Table 1.
—Proposed Provisional Criteria for Lung-Dominant CTD
| 1. NSIP, UIP, LIP, OP, and DAD (or DIP if no smoking history), as determined by surgical lung biopsy specimen or suggested by high-resolution CT and | |
| 2. Insufficient extrathoracic features of a definite CTD to allow a specific CTD designation and | |
| 3. No identifiable alternative etiology for IP and | |
| 4. Any one of the following autoantibodies or at least two of the histopathology features: | |
| Autoantibodies | Histopathology features |
| a. High-titer ANA (> 1:320) or RF (> 60 IU/mL) | (a) Lymphoid aggregates with germinal centers |
| b. Nucleolar-ANA | (b) Extensive pleuritis |
| c. Anti-CCP | (c) Prominent plasmacytic infiltration |
| d. Anti-Scl-70 | (d) Dense perivascular collagen |
| e. Anti-Ro | |
| f. Anti-La | |
| g. Anti-dsDNA | |
| h. Anti-Smith | |
| i. Anti-RNP | |
| j. Anti-tRNA synthetase (eg, Jo-1, PL-7, PL-12, and others) | |
| k. Anti-PM-Scl | |
| l.
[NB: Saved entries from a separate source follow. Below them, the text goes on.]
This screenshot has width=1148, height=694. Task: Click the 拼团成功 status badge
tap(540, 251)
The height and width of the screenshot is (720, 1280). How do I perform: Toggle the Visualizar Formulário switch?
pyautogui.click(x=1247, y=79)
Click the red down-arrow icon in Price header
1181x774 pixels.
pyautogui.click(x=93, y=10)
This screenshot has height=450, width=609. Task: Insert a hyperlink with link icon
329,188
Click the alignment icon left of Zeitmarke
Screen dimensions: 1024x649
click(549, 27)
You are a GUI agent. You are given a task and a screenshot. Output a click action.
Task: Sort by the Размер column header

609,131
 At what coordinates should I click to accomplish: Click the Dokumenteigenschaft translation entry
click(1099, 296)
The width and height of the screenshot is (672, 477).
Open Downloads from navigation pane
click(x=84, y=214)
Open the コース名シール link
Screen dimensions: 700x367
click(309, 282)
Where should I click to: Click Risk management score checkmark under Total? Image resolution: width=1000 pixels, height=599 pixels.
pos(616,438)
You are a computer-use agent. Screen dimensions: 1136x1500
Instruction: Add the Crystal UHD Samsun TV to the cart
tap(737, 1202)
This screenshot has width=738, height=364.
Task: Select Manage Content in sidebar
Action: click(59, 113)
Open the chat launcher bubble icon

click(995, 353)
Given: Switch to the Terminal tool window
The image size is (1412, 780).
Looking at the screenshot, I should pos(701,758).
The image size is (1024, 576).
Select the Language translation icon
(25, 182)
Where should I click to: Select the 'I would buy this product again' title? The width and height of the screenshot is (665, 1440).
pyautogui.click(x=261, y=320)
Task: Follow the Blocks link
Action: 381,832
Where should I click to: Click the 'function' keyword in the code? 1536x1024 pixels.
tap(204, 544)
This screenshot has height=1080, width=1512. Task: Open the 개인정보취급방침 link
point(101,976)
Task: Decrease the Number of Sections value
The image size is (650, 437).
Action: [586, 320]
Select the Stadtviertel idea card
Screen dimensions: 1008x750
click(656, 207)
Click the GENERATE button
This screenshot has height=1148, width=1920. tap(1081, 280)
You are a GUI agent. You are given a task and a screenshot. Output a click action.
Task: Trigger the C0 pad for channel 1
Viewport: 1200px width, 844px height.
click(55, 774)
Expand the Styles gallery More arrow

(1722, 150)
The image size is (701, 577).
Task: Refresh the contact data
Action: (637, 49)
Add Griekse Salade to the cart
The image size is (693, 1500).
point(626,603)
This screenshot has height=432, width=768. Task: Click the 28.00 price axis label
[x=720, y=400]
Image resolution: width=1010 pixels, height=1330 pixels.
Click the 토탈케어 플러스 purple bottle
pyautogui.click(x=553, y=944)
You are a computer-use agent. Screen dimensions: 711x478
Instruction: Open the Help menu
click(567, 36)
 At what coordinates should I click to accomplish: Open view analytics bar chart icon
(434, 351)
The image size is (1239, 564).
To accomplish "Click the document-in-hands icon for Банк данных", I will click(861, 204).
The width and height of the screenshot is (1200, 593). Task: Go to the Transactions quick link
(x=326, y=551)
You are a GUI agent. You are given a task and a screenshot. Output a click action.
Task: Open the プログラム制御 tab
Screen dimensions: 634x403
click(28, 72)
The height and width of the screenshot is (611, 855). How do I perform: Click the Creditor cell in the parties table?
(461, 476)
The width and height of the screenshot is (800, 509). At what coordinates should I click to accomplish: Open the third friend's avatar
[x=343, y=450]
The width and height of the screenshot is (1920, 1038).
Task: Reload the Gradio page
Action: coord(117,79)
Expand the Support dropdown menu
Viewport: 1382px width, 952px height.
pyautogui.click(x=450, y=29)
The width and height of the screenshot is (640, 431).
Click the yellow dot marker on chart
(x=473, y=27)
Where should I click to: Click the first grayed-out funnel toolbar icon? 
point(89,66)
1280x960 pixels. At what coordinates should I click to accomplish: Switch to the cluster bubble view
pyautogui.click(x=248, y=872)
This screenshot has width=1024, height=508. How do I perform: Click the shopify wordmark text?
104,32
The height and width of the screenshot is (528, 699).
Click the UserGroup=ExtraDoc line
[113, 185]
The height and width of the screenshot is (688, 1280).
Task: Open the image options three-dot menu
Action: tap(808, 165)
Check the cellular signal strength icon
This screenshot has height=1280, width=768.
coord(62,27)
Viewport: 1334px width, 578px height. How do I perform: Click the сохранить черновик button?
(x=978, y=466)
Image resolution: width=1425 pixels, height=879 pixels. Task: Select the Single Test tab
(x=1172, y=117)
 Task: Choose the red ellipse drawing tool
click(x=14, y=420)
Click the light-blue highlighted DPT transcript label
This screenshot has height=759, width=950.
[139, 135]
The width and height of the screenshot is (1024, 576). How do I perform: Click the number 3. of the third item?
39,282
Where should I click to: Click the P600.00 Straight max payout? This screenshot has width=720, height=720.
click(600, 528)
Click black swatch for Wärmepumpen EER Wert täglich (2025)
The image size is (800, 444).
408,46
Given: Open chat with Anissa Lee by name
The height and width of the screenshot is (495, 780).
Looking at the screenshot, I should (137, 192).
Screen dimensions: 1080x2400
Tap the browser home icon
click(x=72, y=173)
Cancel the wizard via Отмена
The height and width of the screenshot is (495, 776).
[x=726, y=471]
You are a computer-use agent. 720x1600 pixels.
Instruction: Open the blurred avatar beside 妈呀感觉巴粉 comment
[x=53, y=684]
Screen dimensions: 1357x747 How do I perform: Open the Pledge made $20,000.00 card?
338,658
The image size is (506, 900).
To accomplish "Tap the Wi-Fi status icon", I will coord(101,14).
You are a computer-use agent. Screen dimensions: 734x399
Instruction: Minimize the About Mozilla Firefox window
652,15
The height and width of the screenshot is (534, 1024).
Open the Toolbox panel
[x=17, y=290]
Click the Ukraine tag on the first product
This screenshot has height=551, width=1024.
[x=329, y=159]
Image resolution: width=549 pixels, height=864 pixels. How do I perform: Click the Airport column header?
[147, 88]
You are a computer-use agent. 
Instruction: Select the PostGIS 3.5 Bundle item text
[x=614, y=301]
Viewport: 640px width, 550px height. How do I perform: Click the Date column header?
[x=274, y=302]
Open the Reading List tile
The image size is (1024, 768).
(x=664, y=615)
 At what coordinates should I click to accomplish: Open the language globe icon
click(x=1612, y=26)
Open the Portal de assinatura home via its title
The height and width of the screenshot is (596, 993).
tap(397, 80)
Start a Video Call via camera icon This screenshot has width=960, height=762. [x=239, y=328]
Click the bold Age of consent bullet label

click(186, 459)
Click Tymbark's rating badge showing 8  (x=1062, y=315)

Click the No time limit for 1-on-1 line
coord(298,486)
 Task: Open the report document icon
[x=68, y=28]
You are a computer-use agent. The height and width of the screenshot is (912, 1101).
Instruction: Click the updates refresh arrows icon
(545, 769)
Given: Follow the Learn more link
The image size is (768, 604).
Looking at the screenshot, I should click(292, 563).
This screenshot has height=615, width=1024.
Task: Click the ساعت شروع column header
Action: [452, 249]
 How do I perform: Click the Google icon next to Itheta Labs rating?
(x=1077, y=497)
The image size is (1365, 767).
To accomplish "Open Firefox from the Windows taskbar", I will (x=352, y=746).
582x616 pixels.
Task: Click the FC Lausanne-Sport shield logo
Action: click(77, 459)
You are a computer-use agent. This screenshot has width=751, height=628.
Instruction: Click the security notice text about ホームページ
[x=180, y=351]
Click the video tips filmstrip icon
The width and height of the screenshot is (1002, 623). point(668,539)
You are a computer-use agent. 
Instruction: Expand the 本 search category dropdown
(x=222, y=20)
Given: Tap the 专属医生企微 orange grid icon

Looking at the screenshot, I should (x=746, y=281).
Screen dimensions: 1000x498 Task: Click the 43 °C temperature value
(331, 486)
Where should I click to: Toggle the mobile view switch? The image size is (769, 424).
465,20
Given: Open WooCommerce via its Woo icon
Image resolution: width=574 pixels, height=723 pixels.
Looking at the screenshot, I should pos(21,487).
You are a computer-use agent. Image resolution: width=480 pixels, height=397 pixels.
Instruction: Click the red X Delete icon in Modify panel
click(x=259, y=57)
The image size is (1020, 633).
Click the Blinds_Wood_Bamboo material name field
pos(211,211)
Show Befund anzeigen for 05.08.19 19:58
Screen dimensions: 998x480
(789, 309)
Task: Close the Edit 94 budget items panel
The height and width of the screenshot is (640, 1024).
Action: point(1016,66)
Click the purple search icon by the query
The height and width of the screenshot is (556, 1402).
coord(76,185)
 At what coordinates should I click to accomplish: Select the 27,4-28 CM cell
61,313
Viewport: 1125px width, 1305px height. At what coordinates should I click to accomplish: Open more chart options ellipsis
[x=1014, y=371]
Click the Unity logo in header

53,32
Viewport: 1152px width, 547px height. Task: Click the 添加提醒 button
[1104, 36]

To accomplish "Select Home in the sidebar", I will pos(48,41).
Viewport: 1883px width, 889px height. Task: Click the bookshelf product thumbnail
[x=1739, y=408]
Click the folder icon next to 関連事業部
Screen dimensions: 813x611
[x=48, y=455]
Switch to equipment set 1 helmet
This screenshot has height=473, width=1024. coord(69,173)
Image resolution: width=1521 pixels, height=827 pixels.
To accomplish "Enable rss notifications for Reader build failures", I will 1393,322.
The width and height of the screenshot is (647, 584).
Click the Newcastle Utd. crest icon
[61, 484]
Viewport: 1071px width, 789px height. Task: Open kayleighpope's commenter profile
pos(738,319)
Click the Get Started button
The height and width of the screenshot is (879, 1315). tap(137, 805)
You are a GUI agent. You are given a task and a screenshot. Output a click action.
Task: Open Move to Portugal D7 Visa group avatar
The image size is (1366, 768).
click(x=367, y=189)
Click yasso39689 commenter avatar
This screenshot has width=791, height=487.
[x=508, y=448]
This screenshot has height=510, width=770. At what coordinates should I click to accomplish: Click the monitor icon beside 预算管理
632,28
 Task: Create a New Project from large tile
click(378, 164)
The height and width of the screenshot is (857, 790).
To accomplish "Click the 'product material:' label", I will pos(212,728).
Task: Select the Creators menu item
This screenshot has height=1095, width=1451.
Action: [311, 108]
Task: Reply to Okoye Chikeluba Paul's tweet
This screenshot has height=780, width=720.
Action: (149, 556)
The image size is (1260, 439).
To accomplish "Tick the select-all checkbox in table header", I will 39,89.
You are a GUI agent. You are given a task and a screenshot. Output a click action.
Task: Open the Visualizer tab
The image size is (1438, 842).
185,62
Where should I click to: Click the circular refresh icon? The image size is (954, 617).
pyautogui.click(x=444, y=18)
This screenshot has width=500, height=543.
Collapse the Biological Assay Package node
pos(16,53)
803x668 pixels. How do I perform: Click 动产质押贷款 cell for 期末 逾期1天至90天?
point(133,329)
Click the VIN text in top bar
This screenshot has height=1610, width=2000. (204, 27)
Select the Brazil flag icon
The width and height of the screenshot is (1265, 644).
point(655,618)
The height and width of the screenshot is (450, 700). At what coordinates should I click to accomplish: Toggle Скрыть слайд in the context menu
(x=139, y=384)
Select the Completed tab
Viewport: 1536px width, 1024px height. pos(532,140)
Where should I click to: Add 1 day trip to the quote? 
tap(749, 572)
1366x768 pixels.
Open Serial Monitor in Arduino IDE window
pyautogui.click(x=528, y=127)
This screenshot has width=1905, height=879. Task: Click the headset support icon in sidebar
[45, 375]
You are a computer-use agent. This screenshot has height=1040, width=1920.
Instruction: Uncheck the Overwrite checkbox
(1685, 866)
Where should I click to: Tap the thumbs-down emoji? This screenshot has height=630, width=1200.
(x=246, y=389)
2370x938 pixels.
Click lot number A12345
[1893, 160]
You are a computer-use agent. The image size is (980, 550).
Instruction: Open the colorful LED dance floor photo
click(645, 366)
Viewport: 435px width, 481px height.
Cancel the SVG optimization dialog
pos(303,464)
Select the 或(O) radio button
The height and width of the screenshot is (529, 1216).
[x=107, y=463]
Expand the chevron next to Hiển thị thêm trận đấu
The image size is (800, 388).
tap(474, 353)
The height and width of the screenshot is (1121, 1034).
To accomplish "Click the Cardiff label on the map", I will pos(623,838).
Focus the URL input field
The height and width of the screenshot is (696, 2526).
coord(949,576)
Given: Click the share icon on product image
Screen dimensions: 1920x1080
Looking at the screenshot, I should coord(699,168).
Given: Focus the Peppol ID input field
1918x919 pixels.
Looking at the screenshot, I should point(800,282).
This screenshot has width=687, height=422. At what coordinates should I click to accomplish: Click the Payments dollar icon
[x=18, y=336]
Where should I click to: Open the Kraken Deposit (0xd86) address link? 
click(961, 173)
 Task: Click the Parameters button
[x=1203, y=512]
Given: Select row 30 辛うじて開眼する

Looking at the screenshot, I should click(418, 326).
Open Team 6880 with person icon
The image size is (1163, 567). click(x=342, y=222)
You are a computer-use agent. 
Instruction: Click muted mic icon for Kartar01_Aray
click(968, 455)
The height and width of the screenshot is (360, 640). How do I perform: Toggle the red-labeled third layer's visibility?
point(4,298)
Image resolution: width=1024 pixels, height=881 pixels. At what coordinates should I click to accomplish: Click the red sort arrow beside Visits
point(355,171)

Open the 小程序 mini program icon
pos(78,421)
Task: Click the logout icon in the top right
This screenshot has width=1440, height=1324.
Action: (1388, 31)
Anticentromere | |
ANA = antinuclear antibody; CCP = cyclic citrullinated peptide; CTD = connective tissue disease; DAD = diffuse alveolar damage; DIP = desquamative interstitial pneumonia; IP = interstitial pneumonia; LIP = lymphocytic interstitial pneumonia; NSIP = nonspecific interstitial pneumonia; OP = organizing pneumonia; RF = rheumatoid factor; RNP = ribonucleoprotein; UIP = usual interstitial pneumonia.